God they're so in denial, my family too and I hate it. Anyway, I get it anon and I'll probably have to do the same when my bf proposes. He has a big family and his culture loves weddings it's going to hurt

Good luck and I wish you the best with him girl
Replies: >>40607335
Anonymous
8/4/2025, 10:21:15 PM No.40607335
>>40607169
You too, I hope he understands
Anonymous
8/4/2025, 11:26:26 PM No.40607968
>>40604031 (OP)

The husbandsfamily that show up to the wedding (just by being there) that they are welcoming you into the family as this is what marriage effectively is.

It isn't negatively reflecting on you that bridesfamily doesnt arrive if there is none.

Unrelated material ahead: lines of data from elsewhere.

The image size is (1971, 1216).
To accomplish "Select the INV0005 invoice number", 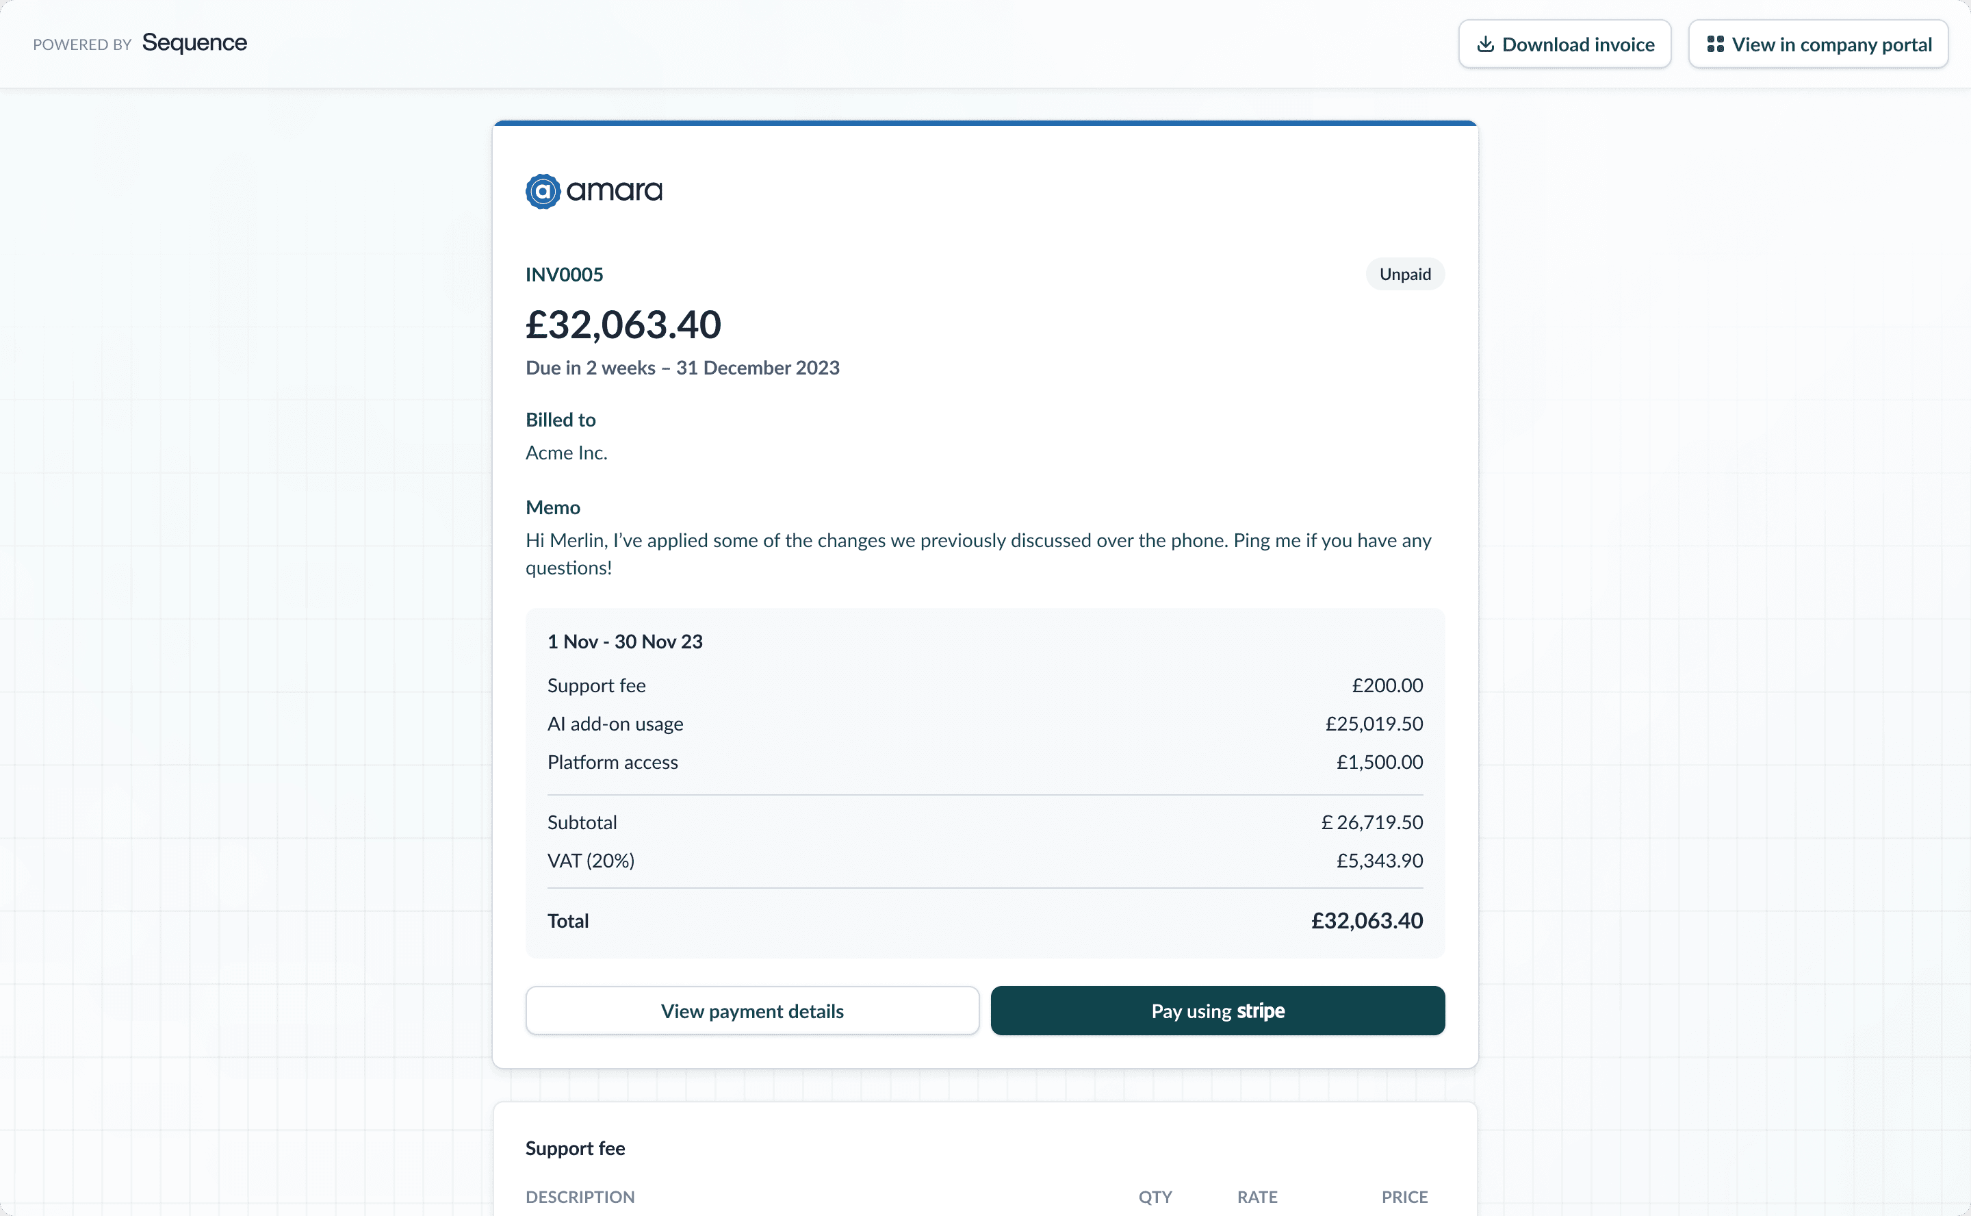I will pyautogui.click(x=564, y=275).
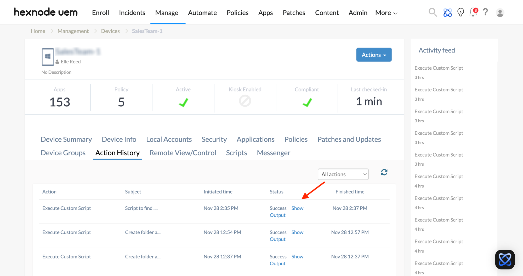Screen dimensions: 523x276
Task: Open the All actions filter dropdown
Action: click(x=343, y=174)
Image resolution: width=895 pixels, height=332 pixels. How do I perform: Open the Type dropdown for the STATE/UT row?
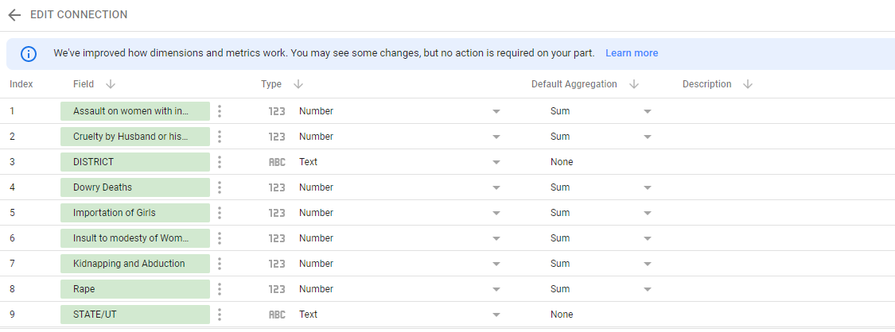click(x=496, y=315)
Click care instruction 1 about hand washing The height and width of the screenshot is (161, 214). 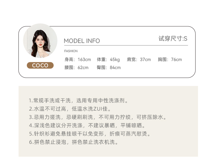[x=78, y=101]
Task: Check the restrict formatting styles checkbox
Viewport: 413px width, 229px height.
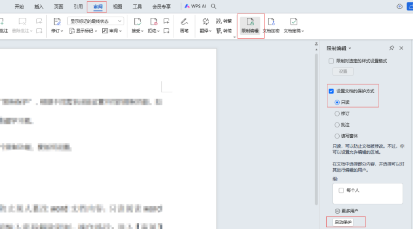Action: [x=331, y=61]
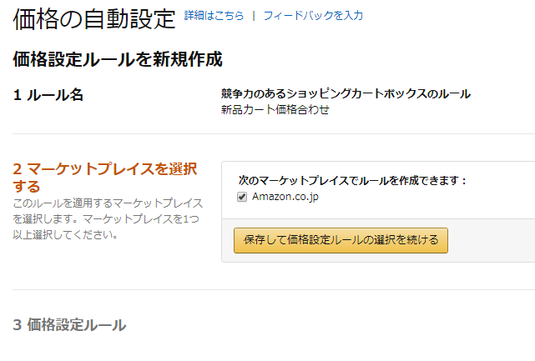Click gray footer area right of save button
The image size is (535, 361).
pyautogui.click(x=492, y=240)
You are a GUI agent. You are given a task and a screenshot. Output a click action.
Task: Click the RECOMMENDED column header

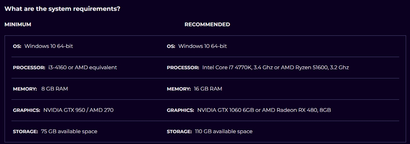pyautogui.click(x=207, y=25)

For all they could know is that they died in a plane crash on the way or quite literally in your sense, excommunicated you.
Replies: >>40609142
Light Which Shattered the Obsidian Cradle
8/4/2025, 11:26:59 PM No.40607978
has no one of this generation watched a movie where a couple gets married in vegas?
Anonymous
8/4/2025, 11:28:02 PM No.40607995
>>40605049
There is a difference between being straight and heterosexual.
Anonymous
8/5/2025, 1:32:07 AM No.40609142
>>40607968
Is it not damning that I'm not even going to bring any friends?